Our frugal lunchbox: alternatives to potato chips

When I was growing up, potato chips seemed to be a standard in the brown bag lunches I took to school. Now, potato chips rarely make an appearance for our brown baggers. My thoughts -- you don't get much actual food for the money, in a bag of potato chips. Here are some alternatives we've chosen for our family.

Home baked tortilla chips  (of course, dollar store tortilla chips are also a favorite around our house)

If I'm going to do chips, it's more likely I'll do tortilla chips. Tortilla chips have substance. They have fiber, and actually fill you up.

You can make your own baked tortilla chips using flour or corn tortillas from the store. Here's how I make mine:

Spread whole tortillas out on a large baking sheet and spritz with olive oil cooking spray. Sprinkle with any desired seasonings, such as salt, garlic powder, onion powder, chili powder, cumin, or just leave plain. Flip the tortillas over and spray and season the other side. Stack the tortillas up on a cutting board and cut into wedges, 8 or so each tortilla. Place on baking sheet in a single layer, and bake at 400 degrees F for 6 to 7 minutes, until the edges are golden and curling up slightly.

Add a healthy dip such as bean dip, salsa or guacamole, and you have a snack which packs a nutritional punch.

Bean dip boasts protein, fiber and some veggies, if made with onions, peppers and tomatoes.
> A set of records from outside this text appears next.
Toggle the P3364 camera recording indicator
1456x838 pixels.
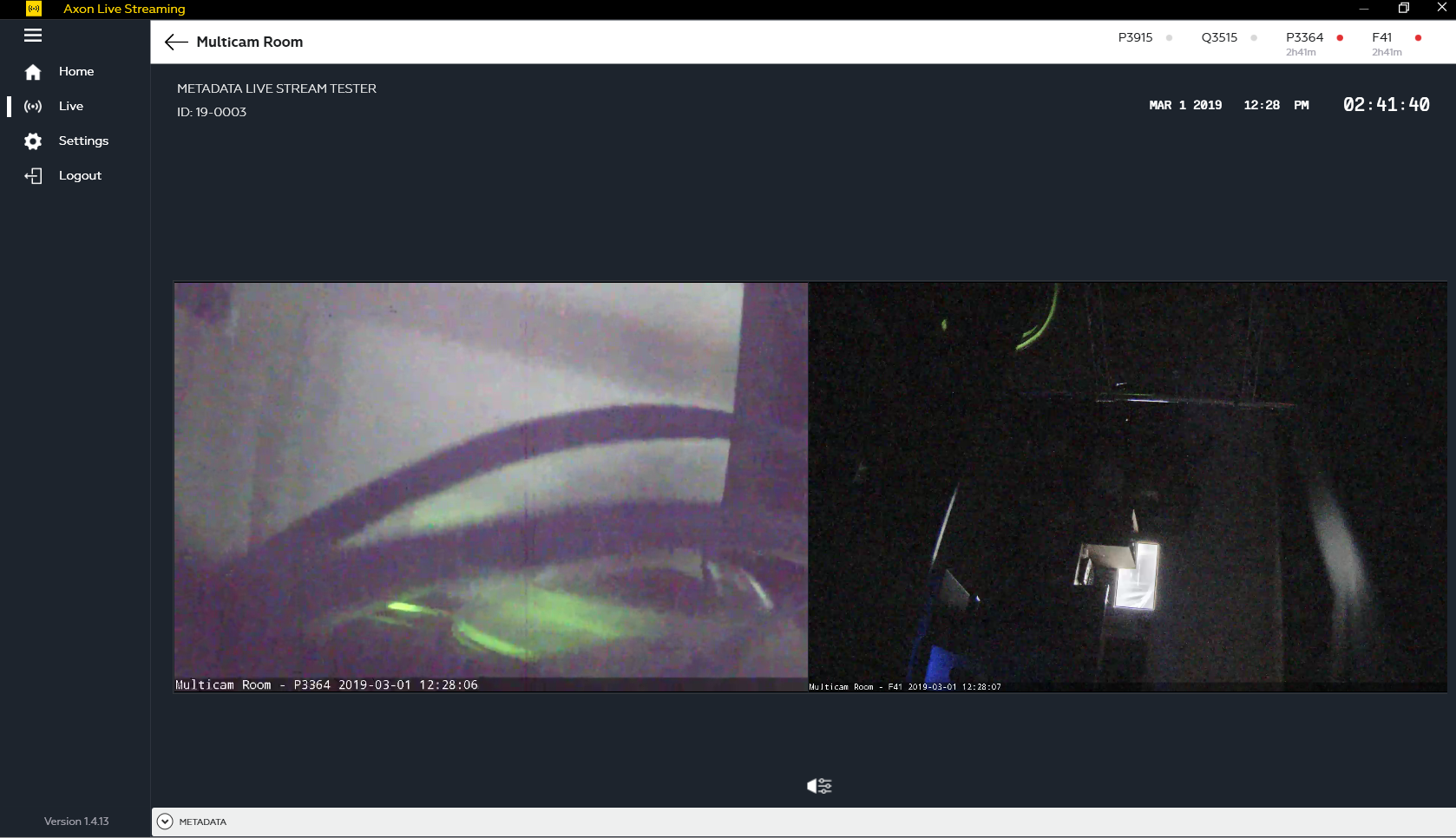1340,38
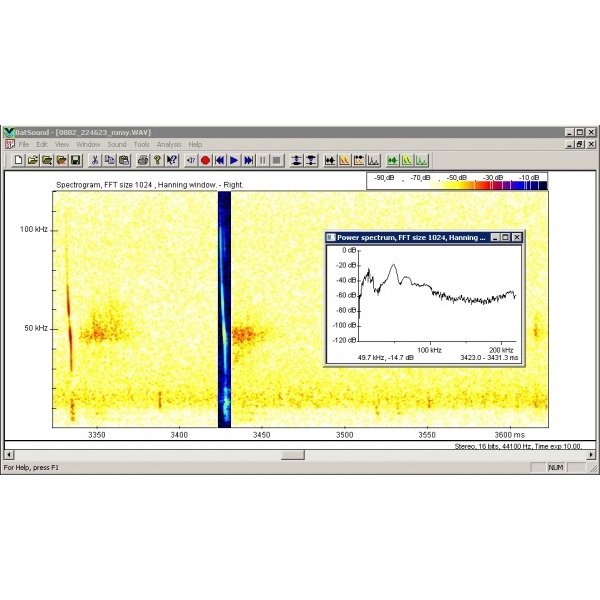
Task: Start recording with the red Record button
Action: click(x=205, y=160)
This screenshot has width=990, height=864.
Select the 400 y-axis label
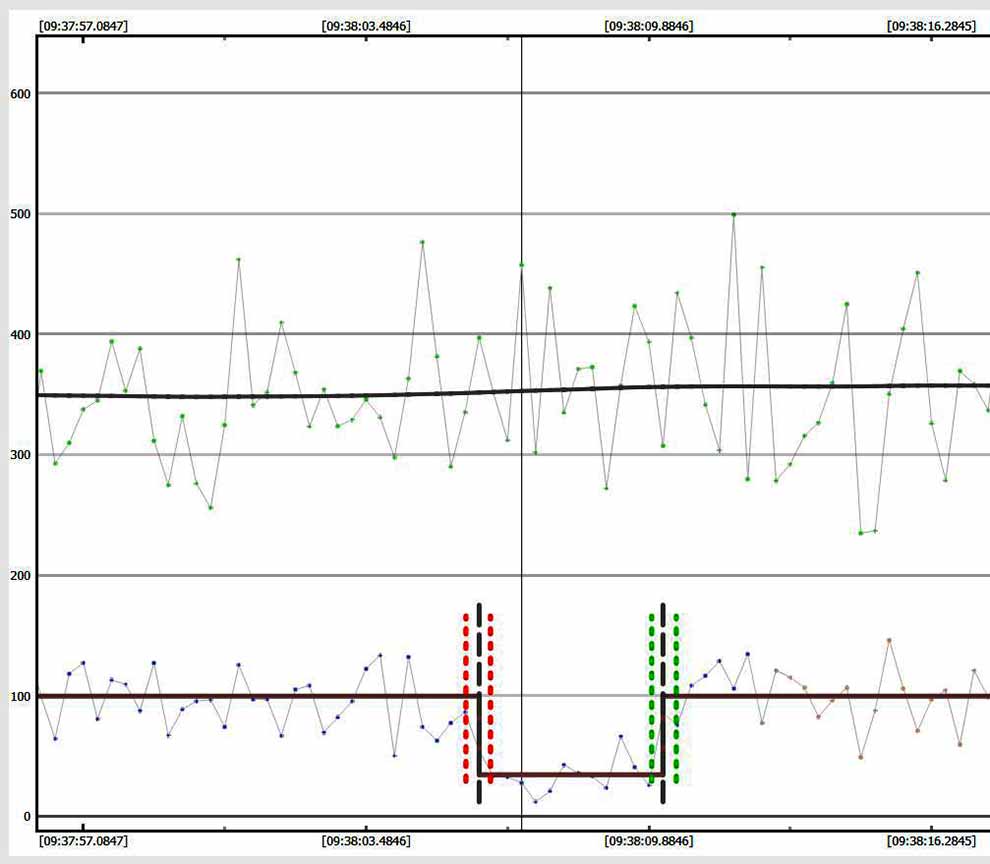click(21, 334)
The salsa is loaded with lycopene and beta carotene. And the guacamole has the good fats. Fats are good for us, in moderate amounts and if they're the right kind. If you're packing a lunch for kids, remember their bodies and brains need these good fats. Guacamole can also have some lycopene (if made with tomatoes) and fiber.

Other alternative to potato chips

If it's just a wholesome snack food I'm interested in adding to the lunches, I'll make a large batch of popcorn and scoop into individual bags.

Mini corn or bran muffins make a healthy alternative to potato chips.

Small baggies of whole grain crackers also make a great substitute for chips. They're usually baked (less oils) and with the whole grains, have more vitamins and fiber than chips.

This summer was a cracker-y kind of summer around our place. I made the lavosh, and the girls got it in their heads that they wanted to do all kinds of crackers. They made Wheat Thins, Ritz, and Graham crackers. They used online recipes for the wheat thins and ritz-style crackers. But they followed my very old graham cracker recipe that I cut off the back of a box of brown sugar, when my son was a toddler.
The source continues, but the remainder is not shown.